### [Written task]
Copy out every line of the entries below, word for word and without any changes.

++++++++++

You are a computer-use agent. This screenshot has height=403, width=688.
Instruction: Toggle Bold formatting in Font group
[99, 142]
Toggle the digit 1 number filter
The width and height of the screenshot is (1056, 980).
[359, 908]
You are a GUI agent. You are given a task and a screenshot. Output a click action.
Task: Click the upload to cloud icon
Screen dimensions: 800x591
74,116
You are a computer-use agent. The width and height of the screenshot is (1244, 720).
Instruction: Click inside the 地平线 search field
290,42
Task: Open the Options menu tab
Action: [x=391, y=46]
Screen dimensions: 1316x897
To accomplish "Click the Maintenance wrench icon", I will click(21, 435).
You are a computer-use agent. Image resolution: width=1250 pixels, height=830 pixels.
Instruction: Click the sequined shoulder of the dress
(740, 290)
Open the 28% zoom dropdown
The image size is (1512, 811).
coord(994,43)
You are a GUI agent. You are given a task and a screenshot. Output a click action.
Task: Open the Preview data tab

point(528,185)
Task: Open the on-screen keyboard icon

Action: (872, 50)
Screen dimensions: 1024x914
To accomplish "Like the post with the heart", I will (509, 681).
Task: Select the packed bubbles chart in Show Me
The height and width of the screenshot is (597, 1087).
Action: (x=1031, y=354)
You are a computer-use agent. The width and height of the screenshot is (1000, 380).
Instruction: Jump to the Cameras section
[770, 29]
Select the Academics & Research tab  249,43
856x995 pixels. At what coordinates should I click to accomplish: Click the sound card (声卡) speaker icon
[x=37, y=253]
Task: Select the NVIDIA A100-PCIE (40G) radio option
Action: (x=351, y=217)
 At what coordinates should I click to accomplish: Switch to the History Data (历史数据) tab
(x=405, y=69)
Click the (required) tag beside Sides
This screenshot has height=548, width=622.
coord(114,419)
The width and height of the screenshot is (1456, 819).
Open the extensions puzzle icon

++++++++++

### [Written response]
You are a computer-use agent. This screenshot has height=403, width=688.
Instruction: Toggle Bold formatting in Font group
[99, 142]
Toggle the digit 1 number filter
The width and height of the screenshot is (1056, 980).
[359, 908]
You are a GUI agent. You are given a task and a screenshot. Output a click action.
Task: Click the upload to cloud icon
Screen dimensions: 800x591
74,116
You are a computer-use agent. The width and height of the screenshot is (1244, 720).
Instruction: Click inside the 地平线 search field
290,42
Task: Open the Options menu tab
Action: [x=391, y=46]
Screen dimensions: 1316x897
To accomplish "Click the Maintenance wrench icon", I will click(21, 435).
You are a computer-use agent. Image resolution: width=1250 pixels, height=830 pixels.
Instruction: Click the sequined shoulder of the dress
(740, 290)
Open the 28% zoom dropdown
The image size is (1512, 811).
coord(994,43)
You are a GUI agent. You are given a task and a screenshot. Output a click action.
Task: Open the Preview data tab

point(528,185)
Task: Open the on-screen keyboard icon

Action: (872, 50)
Screen dimensions: 1024x914
To accomplish "Like the post with the heart", I will (509, 681).
Task: Select the packed bubbles chart in Show Me
The height and width of the screenshot is (597, 1087).
Action: (x=1031, y=354)
You are a computer-use agent. The width and height of the screenshot is (1000, 380).
Instruction: Jump to the Cameras section
[770, 29]
Select the Academics & Research tab  249,43
856x995 pixels. At what coordinates should I click to accomplish: Click the sound card (声卡) speaker icon
[x=37, y=253]
Task: Select the NVIDIA A100-PCIE (40G) radio option
Action: (x=351, y=217)
 At what coordinates should I click to accomplish: Switch to the History Data (历史数据) tab
(x=405, y=69)
Click the (required) tag beside Sides
This screenshot has height=548, width=622.
coord(114,419)
The width and height of the screenshot is (1456, 819).
Open the extensions puzzle icon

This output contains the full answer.